__To be done__
Rewrite every line of text in the items below as one numbered list, skipping blank lines and leaving out the pictures.

__Records__
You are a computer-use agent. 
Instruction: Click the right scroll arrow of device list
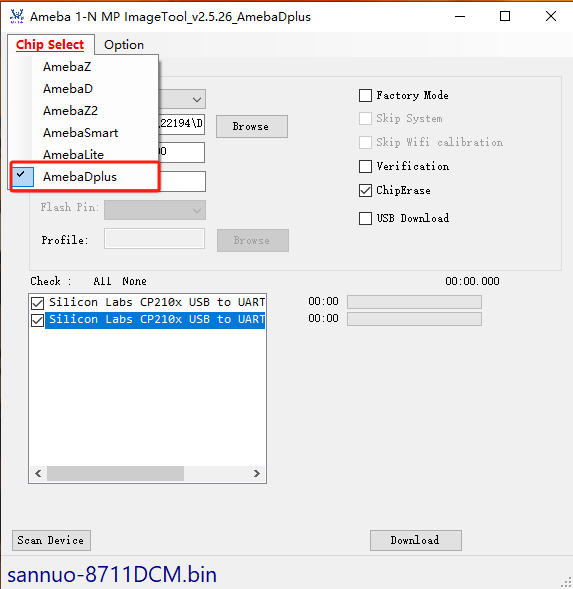[257, 473]
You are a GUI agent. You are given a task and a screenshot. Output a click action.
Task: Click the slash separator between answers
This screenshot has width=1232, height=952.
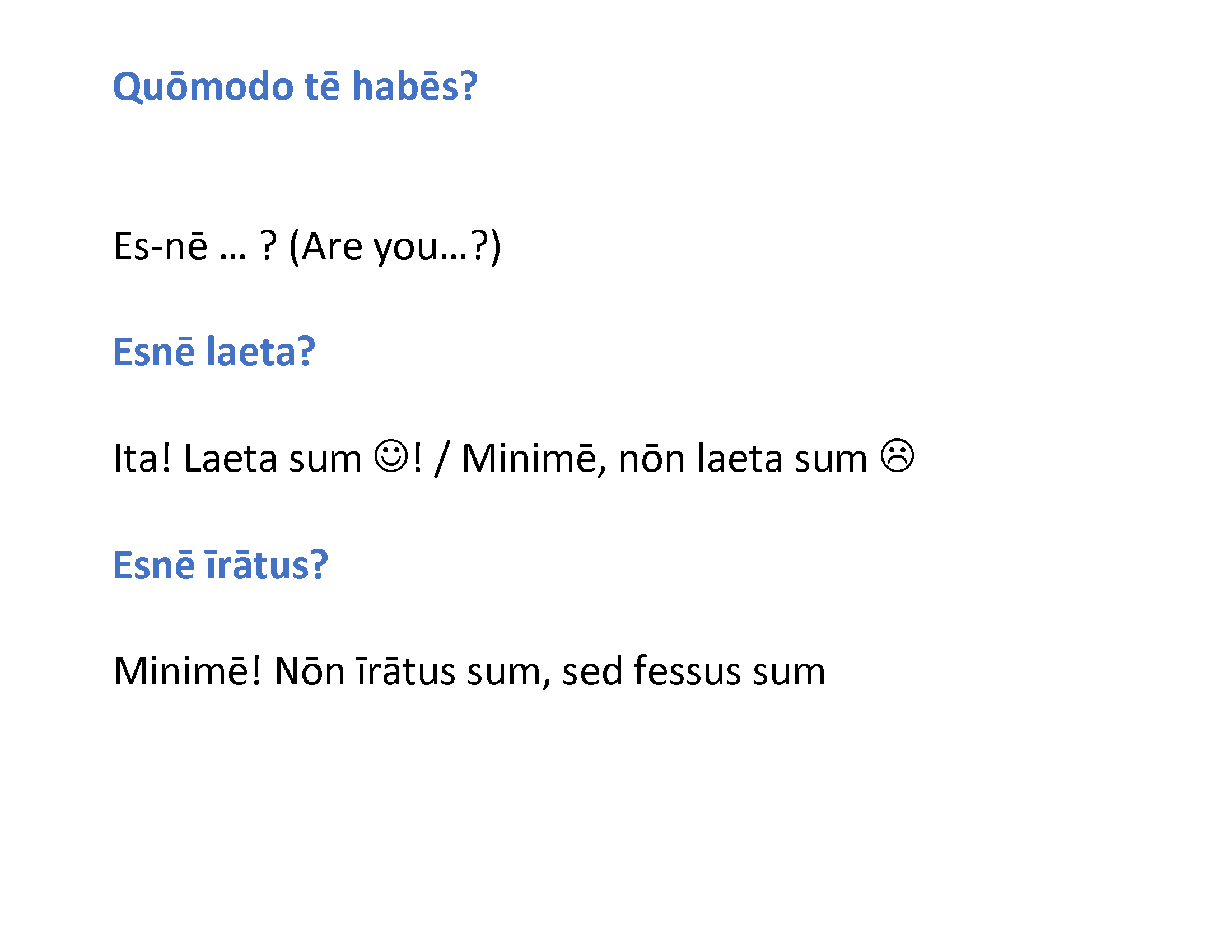(441, 459)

__The completed task__
1. You are a computer-use agent. 
2. Instruction: Click the right scroll arrow of device list
3. [257, 473]
4. You are a GUI agent. You are given a task and a screenshot. Output a click action.
5. Task: Click the slash separator between answers
6. This screenshot has width=1232, height=952.
7. (441, 459)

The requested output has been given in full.